Read the text below.

US pizza chain Domino’s announced that its Europe franchises had suffered weak sales.


Sales of Domino’s Pizza Group plc, the restaurant’s European arm, struggled in Germany, Iceland, Liechtenstein [LIK-tuh n-stahyn], Norway, Sweden, and Switzerland. In the first quarter of the year, the restaurant earned £25.1 million, which was a 2% decrease from last year’s £25.6-million sales. Because of the disappointing results, the company is no longer hoping to break even the whole year.


Domino’s Pizza Group plc CEO David Wild attributes the loss to expensive operating costs and high expenditures, especially in Norway, Sweden, and Switzerland. On top of these, the company is on bad terms with its franchise owners because they are demanding a higher share of profits.

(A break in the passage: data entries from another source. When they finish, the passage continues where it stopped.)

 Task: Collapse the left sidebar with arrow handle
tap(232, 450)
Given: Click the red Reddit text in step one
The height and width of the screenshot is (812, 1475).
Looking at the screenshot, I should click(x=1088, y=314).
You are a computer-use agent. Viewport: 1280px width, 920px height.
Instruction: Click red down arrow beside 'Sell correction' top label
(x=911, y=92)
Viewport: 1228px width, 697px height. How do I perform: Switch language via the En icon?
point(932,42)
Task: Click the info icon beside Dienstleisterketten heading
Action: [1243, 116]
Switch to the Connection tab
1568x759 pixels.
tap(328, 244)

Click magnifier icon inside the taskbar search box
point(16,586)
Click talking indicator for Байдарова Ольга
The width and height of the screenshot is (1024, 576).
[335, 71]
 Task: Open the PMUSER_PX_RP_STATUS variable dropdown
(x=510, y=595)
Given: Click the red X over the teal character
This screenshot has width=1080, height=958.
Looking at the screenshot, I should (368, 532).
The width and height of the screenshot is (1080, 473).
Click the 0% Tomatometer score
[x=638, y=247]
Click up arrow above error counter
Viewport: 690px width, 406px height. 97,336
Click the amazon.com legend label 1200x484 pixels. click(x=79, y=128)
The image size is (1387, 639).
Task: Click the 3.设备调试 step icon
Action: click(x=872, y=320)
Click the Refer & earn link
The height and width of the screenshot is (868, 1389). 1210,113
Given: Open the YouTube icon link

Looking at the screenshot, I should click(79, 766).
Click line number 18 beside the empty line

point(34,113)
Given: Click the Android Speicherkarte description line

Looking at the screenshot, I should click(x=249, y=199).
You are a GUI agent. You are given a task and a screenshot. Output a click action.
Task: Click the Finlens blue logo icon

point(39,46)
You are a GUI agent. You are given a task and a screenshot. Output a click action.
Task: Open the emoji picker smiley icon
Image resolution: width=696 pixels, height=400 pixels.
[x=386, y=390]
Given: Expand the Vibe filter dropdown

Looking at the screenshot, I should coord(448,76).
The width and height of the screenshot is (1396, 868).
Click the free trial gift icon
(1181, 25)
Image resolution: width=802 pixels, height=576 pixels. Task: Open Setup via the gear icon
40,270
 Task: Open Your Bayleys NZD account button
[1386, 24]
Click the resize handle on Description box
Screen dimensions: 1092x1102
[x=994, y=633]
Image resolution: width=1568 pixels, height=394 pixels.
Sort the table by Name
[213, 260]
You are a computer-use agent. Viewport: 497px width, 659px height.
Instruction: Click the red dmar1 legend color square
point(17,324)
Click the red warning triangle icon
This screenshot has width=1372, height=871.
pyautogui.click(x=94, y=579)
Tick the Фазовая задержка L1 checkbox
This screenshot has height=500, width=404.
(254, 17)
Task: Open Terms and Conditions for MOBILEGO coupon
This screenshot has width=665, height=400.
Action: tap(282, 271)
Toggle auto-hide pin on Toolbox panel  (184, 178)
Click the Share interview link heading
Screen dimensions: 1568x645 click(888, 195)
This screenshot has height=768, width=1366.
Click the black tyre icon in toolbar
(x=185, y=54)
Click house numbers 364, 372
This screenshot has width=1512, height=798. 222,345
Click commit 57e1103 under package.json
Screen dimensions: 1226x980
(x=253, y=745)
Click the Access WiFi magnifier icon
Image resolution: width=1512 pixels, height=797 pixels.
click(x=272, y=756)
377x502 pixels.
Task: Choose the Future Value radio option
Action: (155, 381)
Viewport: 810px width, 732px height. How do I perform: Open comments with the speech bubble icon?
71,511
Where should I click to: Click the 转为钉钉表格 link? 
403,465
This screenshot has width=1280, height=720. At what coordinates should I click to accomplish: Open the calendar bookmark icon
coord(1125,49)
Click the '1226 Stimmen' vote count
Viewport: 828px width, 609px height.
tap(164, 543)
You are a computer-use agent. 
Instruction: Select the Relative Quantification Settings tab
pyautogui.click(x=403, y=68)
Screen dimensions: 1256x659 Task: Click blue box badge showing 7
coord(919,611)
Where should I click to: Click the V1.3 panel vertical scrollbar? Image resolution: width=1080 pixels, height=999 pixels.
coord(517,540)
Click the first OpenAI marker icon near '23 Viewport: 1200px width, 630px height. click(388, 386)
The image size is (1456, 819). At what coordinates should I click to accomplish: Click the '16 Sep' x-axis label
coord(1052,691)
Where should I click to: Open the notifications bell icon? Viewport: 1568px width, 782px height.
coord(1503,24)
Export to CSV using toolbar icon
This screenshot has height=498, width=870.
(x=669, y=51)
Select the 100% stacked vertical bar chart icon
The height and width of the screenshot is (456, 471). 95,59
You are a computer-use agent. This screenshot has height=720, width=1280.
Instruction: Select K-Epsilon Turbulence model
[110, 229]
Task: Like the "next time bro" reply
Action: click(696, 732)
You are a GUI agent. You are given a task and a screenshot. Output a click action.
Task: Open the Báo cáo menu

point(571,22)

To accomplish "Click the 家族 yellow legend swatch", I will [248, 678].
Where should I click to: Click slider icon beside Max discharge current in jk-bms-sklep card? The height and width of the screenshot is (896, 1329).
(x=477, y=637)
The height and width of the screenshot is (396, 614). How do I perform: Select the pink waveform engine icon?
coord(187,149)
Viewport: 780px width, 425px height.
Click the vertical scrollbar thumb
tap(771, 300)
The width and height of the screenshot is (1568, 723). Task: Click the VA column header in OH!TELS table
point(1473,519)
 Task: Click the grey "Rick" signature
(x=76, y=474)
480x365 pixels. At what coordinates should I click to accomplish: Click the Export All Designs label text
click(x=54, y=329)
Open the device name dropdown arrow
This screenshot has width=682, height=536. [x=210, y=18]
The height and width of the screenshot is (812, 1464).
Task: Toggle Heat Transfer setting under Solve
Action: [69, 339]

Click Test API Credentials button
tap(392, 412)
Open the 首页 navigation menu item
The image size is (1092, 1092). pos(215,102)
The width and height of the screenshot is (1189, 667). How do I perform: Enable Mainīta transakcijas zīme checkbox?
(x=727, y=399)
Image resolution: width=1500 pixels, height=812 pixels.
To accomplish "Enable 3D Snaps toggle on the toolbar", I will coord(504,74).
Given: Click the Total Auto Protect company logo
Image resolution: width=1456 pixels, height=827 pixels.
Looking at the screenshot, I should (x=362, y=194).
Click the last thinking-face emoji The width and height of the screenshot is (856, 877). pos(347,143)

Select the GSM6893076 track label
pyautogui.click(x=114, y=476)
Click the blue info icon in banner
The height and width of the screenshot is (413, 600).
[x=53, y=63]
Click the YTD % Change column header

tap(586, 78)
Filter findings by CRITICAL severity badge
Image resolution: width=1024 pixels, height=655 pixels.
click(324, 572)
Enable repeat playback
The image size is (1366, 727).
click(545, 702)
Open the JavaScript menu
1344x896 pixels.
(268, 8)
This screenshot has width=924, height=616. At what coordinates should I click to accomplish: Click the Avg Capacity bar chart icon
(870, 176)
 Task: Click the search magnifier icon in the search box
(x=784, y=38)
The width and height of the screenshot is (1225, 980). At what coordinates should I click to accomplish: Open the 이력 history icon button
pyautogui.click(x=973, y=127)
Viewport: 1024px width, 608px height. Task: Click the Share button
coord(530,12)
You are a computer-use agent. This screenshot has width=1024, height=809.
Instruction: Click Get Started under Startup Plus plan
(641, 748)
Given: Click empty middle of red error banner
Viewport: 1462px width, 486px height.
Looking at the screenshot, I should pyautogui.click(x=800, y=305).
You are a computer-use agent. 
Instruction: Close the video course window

Despite the issues, the company is sticking by its European franchises. It has dispatched new management to improve the efficiency of its international stores. The company is negotiating also with its franchisees about terms of ownership.


On a positive note, the sales of Domino’s Pizza Group plc remain strong in the United Kingdom, where it is headquartered. This success was driven by the pizza chain’s four new stores and robust online sales. Because of these, Domino’s Pizza is still the most popular takeout food in the United Kingdom, with a 4.8% sales growth in the first quarter of 2019.


However, its popularity is being challenged by delivery firms such as Uber Eats and Deliveroo. Through these delivery services, Domino’s rivals can now deliver products straight to customers, as well. Nonetheless, Domino’s Pizza is confident that its brand, reputation, and profitability will protect it from losing against competitors.


Viewpoint Discussion

Enjoy a discussion with your tutor.

Discussion A

• Do you think it was a good idea for Domino’s to continue supporting its European franchises? Why or why not?
• If you were a part of Domino’s new management, what would you do to improve the company’s international sales?

Discussion B

• What do you think are the challenges of running a food chain? Discuss.
• How can these challenges be overcome? Discuss.